STORIES BEHIND BOTH VISUALIZATIONS:

Both of the two visualization approaches are cited from InfoVis 2004 Contest in which the history of Information Visualization is explored and visualized.

Resource: http://www.cs.umd.edu/hcil/InfovisRepository/contest-2004/12/unzip/standardform2004_KeimPaScSiBar.html

1) GOOD EXAMPLE OF VISUALIZATION:

Figure 1:

The figure shows static overview of 10 years of Infovis. The basic idea is to use the x-axis for the time attribute (year) and the y-axis for the author name. The color represents the topic each paper belongs to.

There are several elements to this visualization that make it both visually appealing and easily interpreted. First, the figure defines five categories by assigning five obviously different colors: Information Visualization, HCI, Data Analysis, Computer Graphics and Graph Drawing. In addition, the y-axis is labelled with a ranking of the authors contained in the data set, ordered by the number of their publications. The publications are at the same time distributed at the x-axis by the year they are published. Therefore, although not complicated, the figure really conveys a lot of information: the main researchers of the areas we are interested, and hot topics of each researcher and at different time, etc.
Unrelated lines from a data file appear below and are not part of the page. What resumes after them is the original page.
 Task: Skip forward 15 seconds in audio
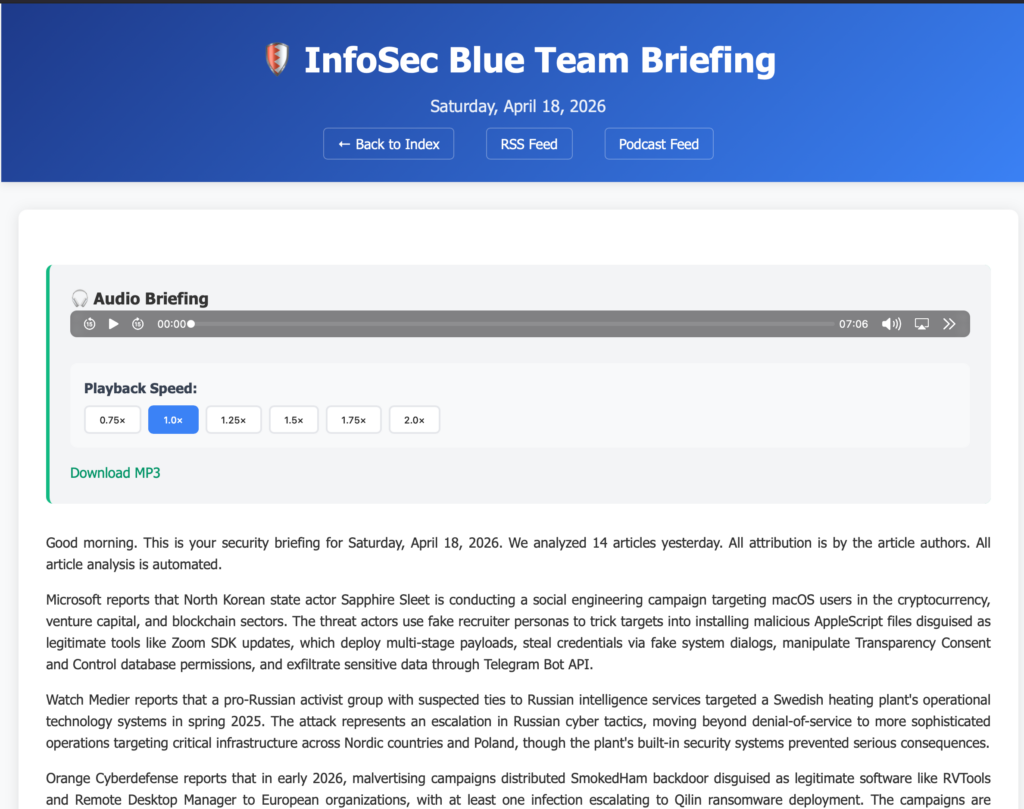[138, 324]
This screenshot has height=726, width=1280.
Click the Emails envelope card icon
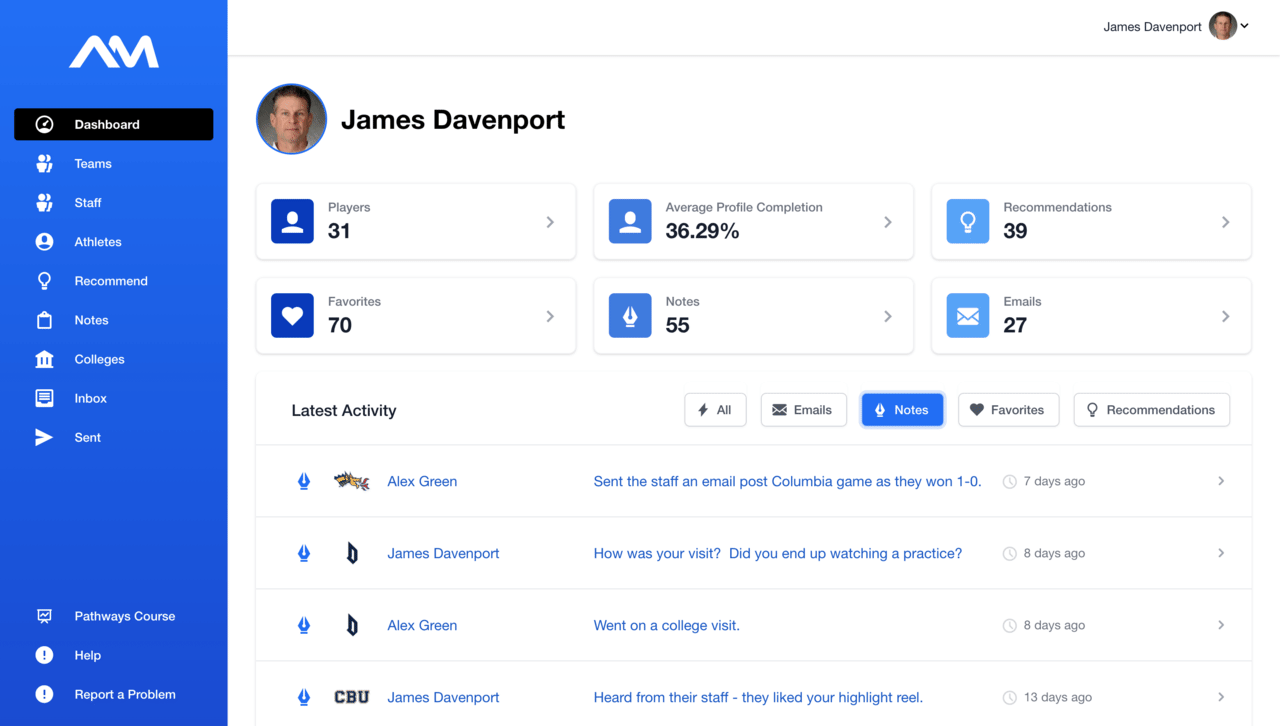point(967,316)
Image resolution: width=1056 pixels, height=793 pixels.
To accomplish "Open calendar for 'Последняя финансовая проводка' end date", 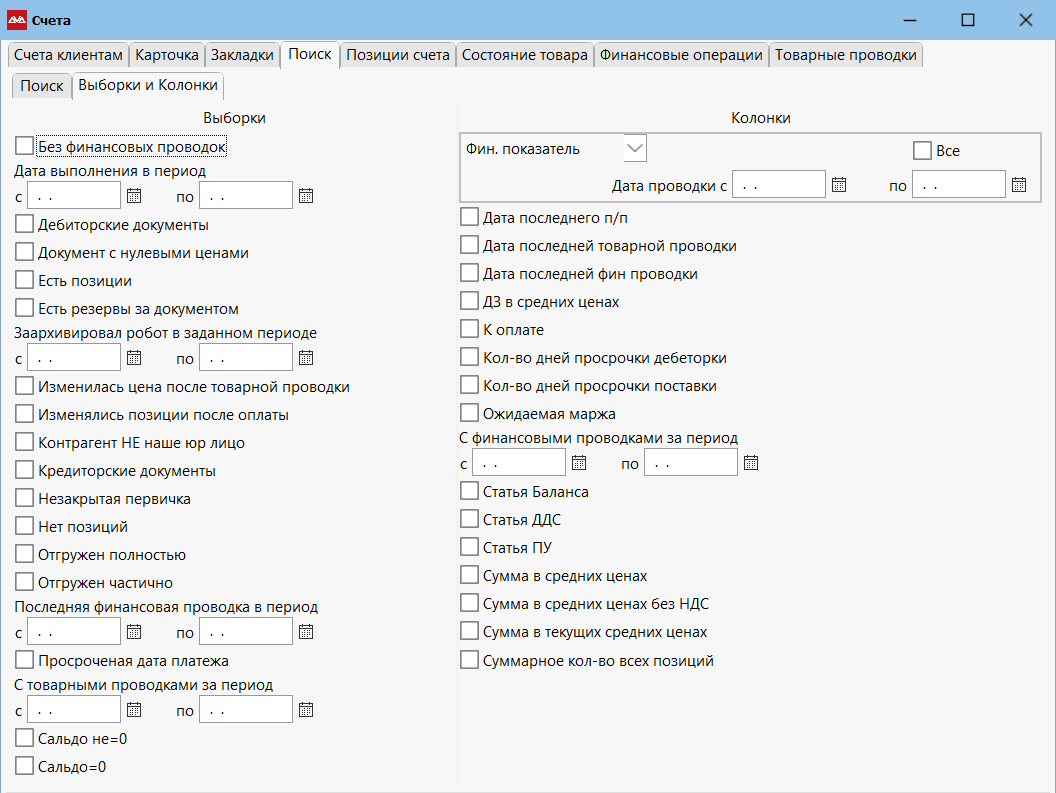I will coord(306,632).
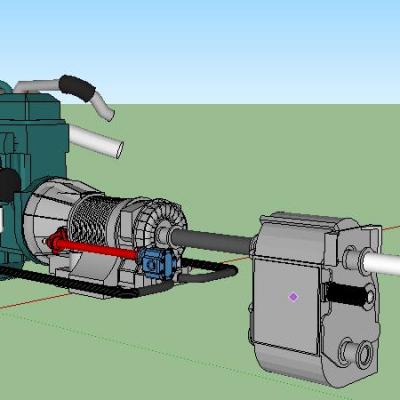Select the black hose on upper pipe

tap(77, 88)
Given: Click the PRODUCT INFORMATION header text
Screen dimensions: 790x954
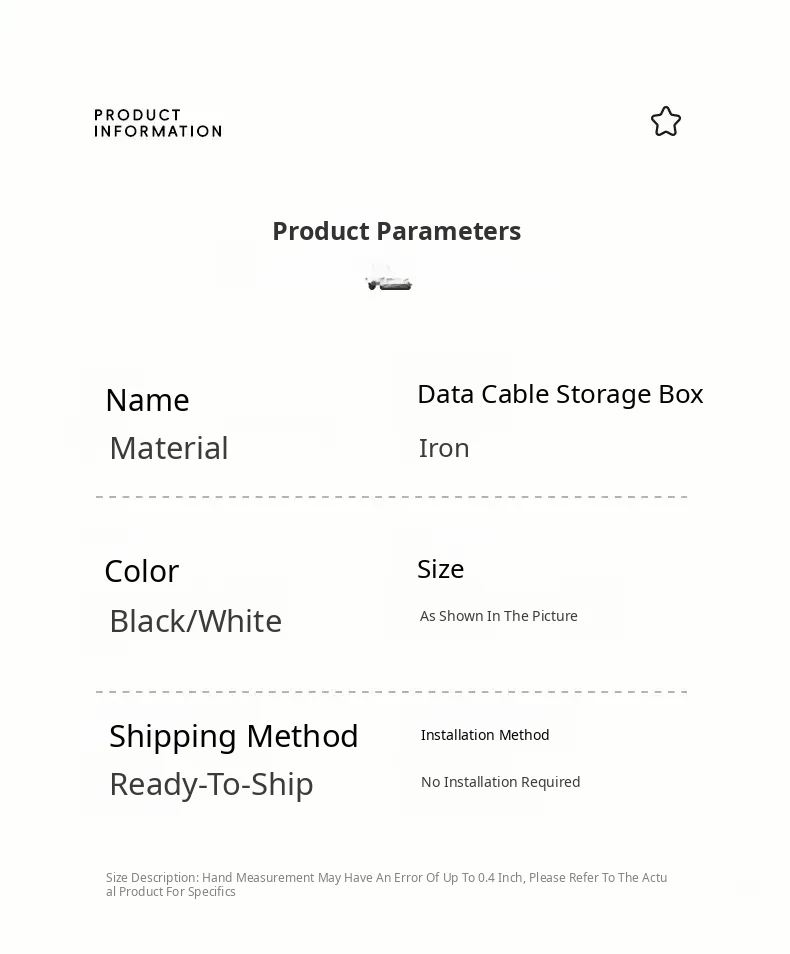Looking at the screenshot, I should 158,123.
2) BAD EXAMPLE OF VISUALIZATION:

The figure shows the co-operation relationship between two researchers(in this figure, Daniel A. Keim and his co-authors). The basic idea is to place the data items as circle segments in an circular layout. The circle corresponds to the publications belonging to one author and each circle segment around that circle represents a co-author. On the outer side of that circle is that year the collaboration of the co-authors being published. Each segment represents a piece of co-publication.
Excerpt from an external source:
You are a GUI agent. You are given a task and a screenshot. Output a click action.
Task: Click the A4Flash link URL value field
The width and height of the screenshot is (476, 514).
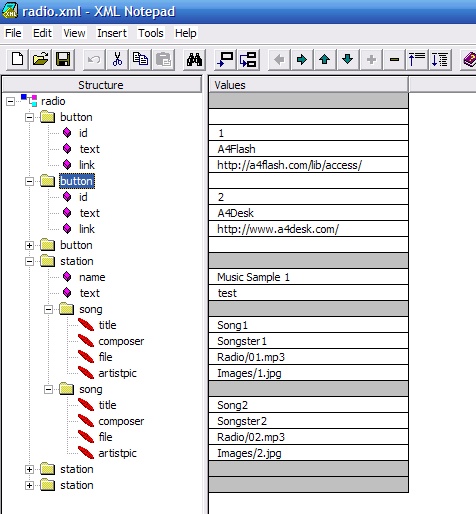(x=308, y=165)
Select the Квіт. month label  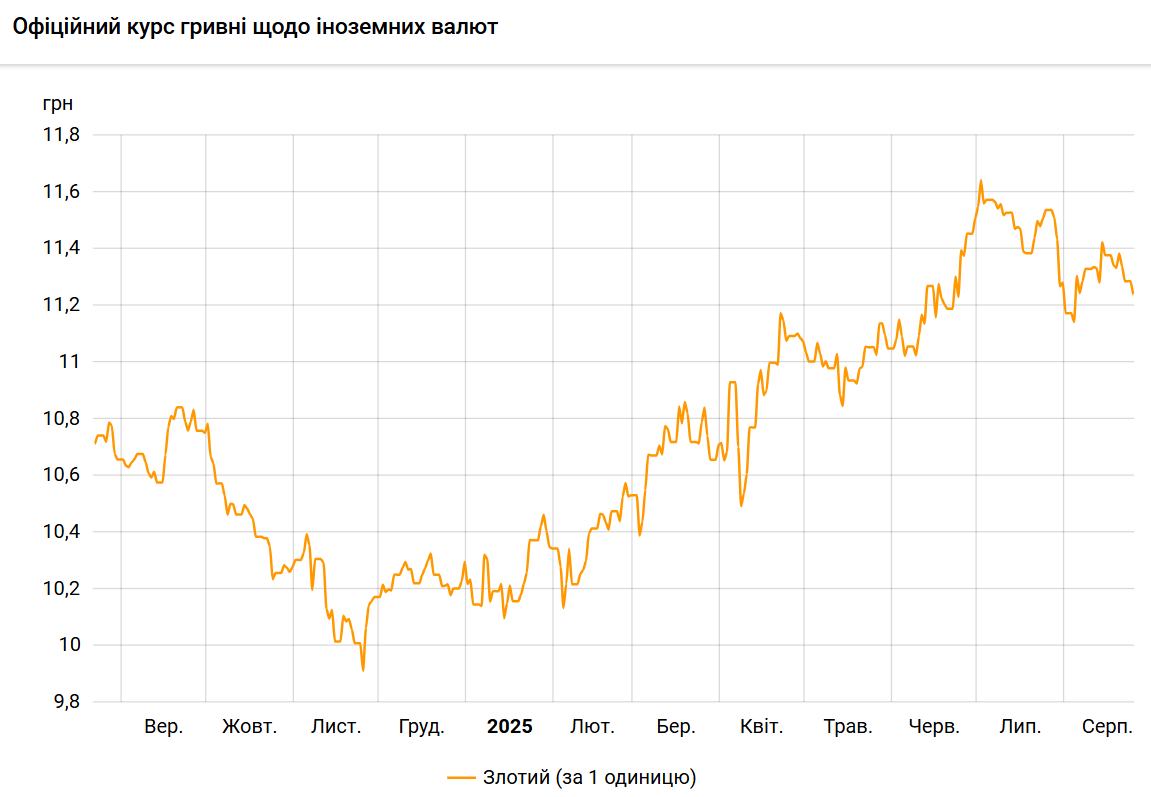761,727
Although the figure displays the information in a circular shape, in order to make full use of the space more reasonably, it is somehow a little misleading. First of all, the information is not well-integrated, because 1995 and 1996 both appear twice. They should have just showed up once, though Danish may collaborated with more than one researcher in those years. Furthermore, the figure tries to use different colors to correspond to different co-authors. However, the color green seems to represent many co-operation relationships from 1994 to 1996. More colors are expected here. In addition, in the lower part of figure, two segments in green in 1998 are not lablled.